INSTRUCTIONS:
(a) Return the stretch of the favorite-fiction text from "Favourite Short Story" through "buried body parts.", copied word for word.
(b) In the favorite-fiction text, shorten the paragraph that begins "My pick for short story is" and keep its main facts.
(c) Carry the favorite-fiction text on past its final sentence.

TEXT EXCERPT:
Favourite Short Story
My pick for short story is The Singing Grass by Autumn Christian. A poetic black acid trip of a tale from the collection A Gentle Hell released by Dark Continents Publishing. Autumn has a unique and powerful voice that finds its perfect macabre expression here in a confessional story of charred changelings, formaldehyde and buried body parts.
Favourite Novella
This choice was relatively easy for me as this work is still haunting me today – The Shelter by James Everington. Nominally it’s a ghost story but it encapsulates so much more – there’s a Britishness to its darkly nostalgic look at childhood and its traumas that was refreshing in its restraint and creation of a powerful atmosphere through implicit horror. This one also holds a special place in my heart as it was the trigger that made me revisit my frequently aborted story, The Thing Behind the Door, and fashion that into a workable novella. So, thanks for that, James – I can honestly say that you have been an inspiration.

PROVIDED DATA:
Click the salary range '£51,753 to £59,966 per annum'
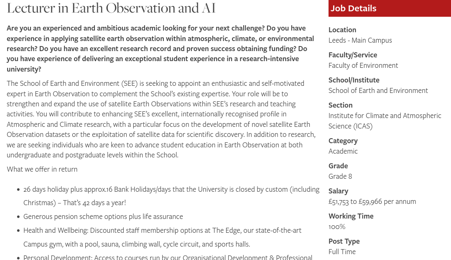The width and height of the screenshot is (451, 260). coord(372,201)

* * *

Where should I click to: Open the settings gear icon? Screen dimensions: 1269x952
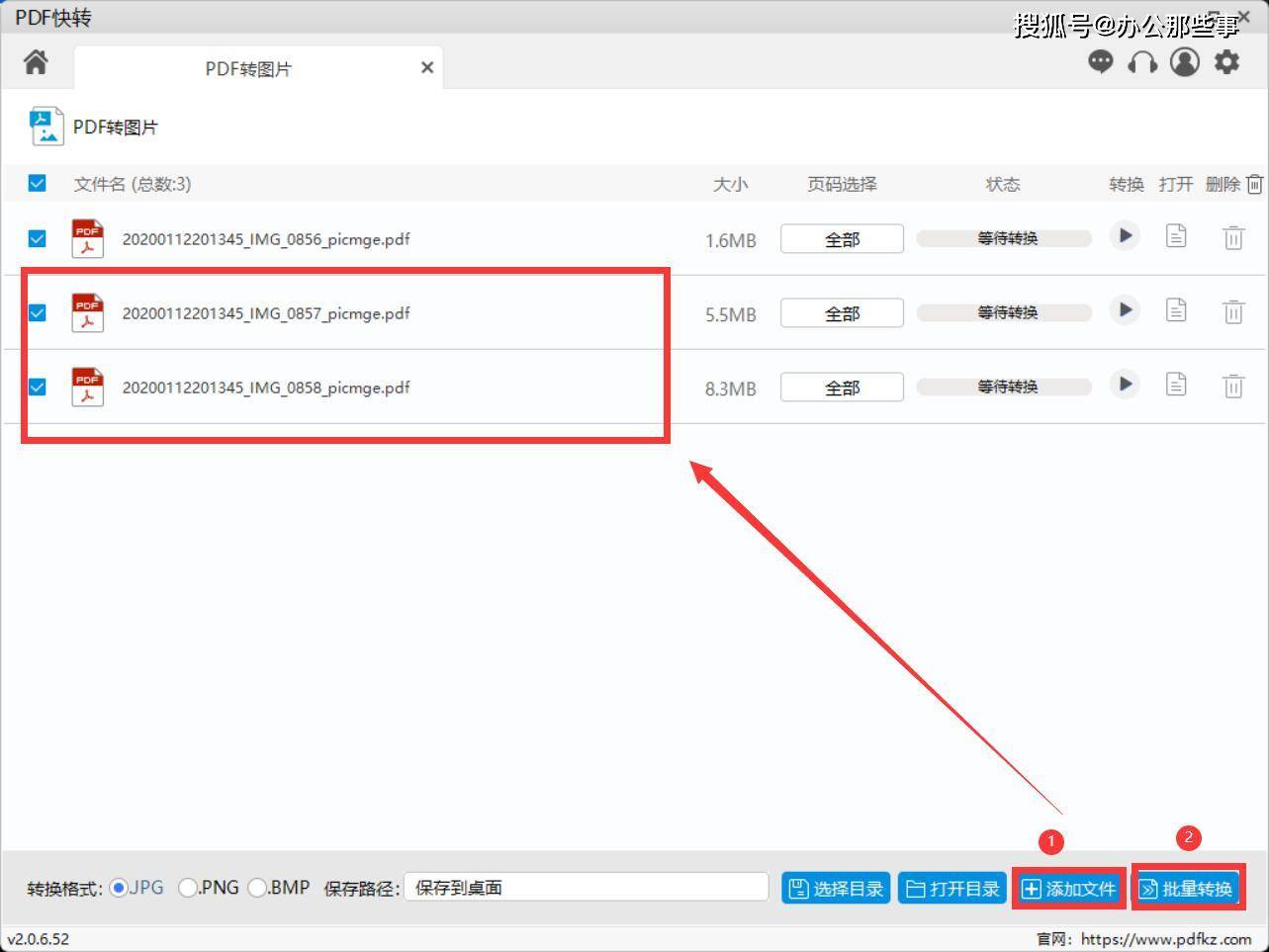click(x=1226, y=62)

OUTPUTS BY TASK:
(a)
Favourite Short Story
My pick for short story is The Singing Grass by Autumn Christian. A poetic black acid trip of a tale from the collection A Gentle Hell released by Dark Continents Publishing. Autumn has a unique and powerful voice that finds its perfect macabre expression here in a confessional story of charred changelings, formaldehyde and buried body parts.

(b) The short story pick is The Singing Grass by Autumn Christian, from the collection A Gentle Hell, published by Dark Continents Publishing. It is a poetic, dark tale in which Autumn's unique and powerful voice shapes a macabre confessional story of charred changelings, formaldehyde and buried body parts.

(c)
Favourite Short Story Collection
Again, this one for me was relatively straightforward, my choice is The Other Iron River and Other Stories by Tony Rabig. There is a sense of sehnsucht that permeats the stories of Tony Rabig that is startling and moving in its clarity and honesty. Melancholy can often run the risk of shading into being saccharine or crass but never so in this writer’s work. A number of his single short story releases were candidates for my favourite short story but there were too many that I loved to choose from so I decided to go for highlighting this collection instead.
Favourite Novel
For this, I’ve chosen a writer who has followed a similar path to myself – that of historical horror. A Fine Likeness by Sean McLachlan is set during the American Civil War and deals with Confederate rebels and Union soldiers facing off against a black magic cult that are seeking to use the war-time strife to their own ends. A thoroughly immersive read written by someone with a real passion for the period the story is set in. The level of detail is as impressive as the well-drawn and convincing characterisation. I also liked the touch of including real historical characters in amongst the mayhem to add to the tone of authenticity that resounds throughout the book.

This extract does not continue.